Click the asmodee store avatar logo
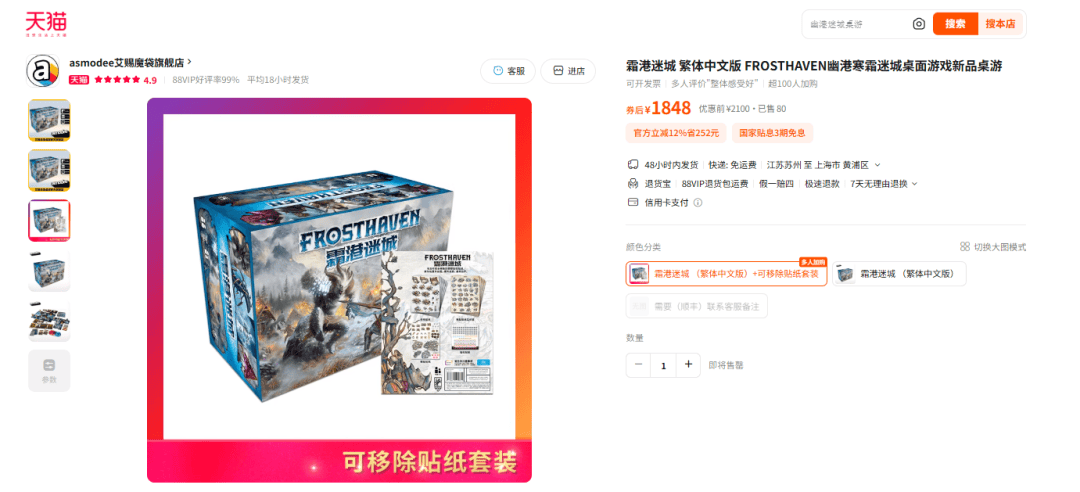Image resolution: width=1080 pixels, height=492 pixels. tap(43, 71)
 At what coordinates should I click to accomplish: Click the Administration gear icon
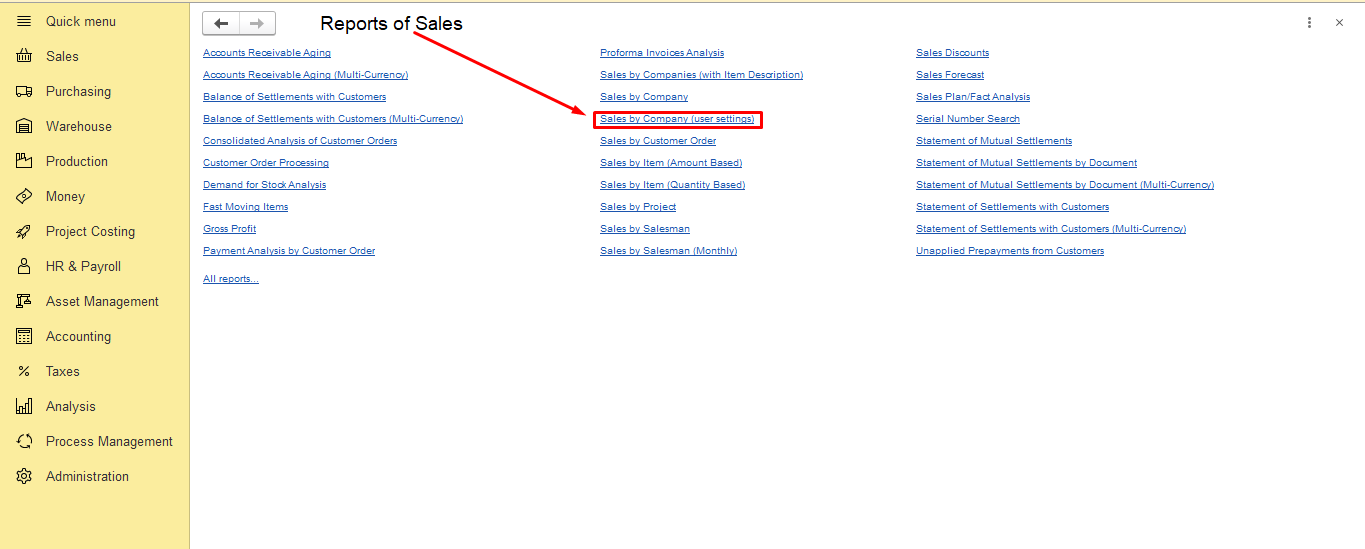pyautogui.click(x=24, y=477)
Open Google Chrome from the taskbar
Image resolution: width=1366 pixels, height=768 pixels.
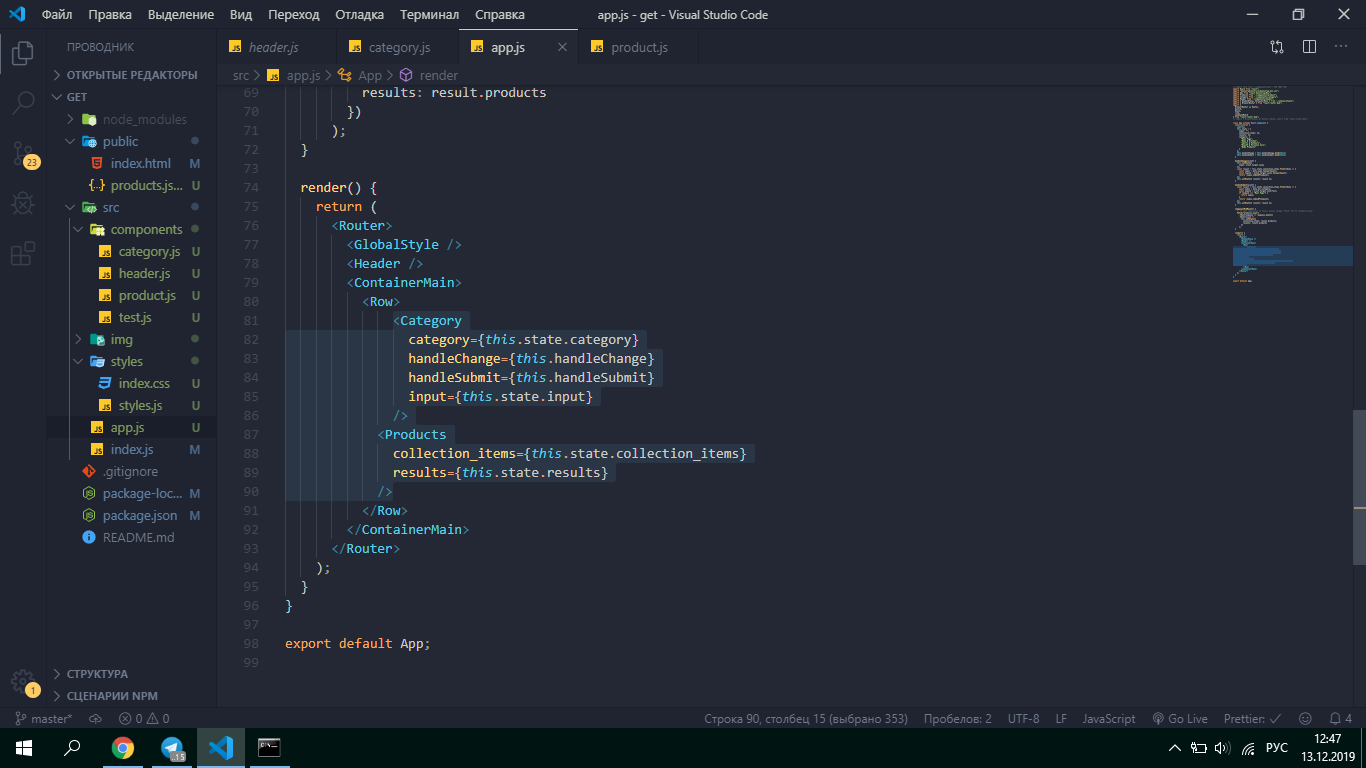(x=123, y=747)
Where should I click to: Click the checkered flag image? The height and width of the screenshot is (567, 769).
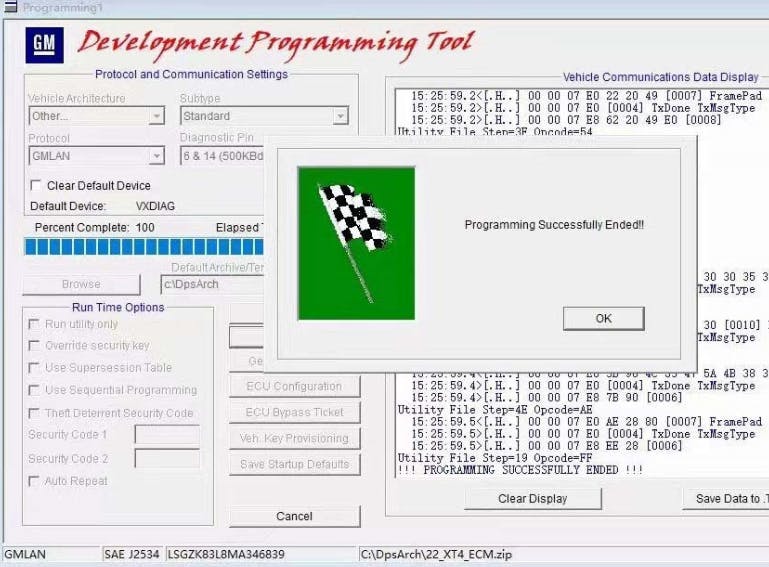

### Required action
Find the line that contains "Open Google Chrome from the taskbar", then write out that line and every line after it through the end of the records, exactly. Leave the pictures out.

### Answer
Open Google Chrome from the taskbar
Image resolution: width=1366 pixels, height=768 pixels.
(x=123, y=747)
Where should I click to: Click the checkered flag image? The height and width of the screenshot is (567, 769).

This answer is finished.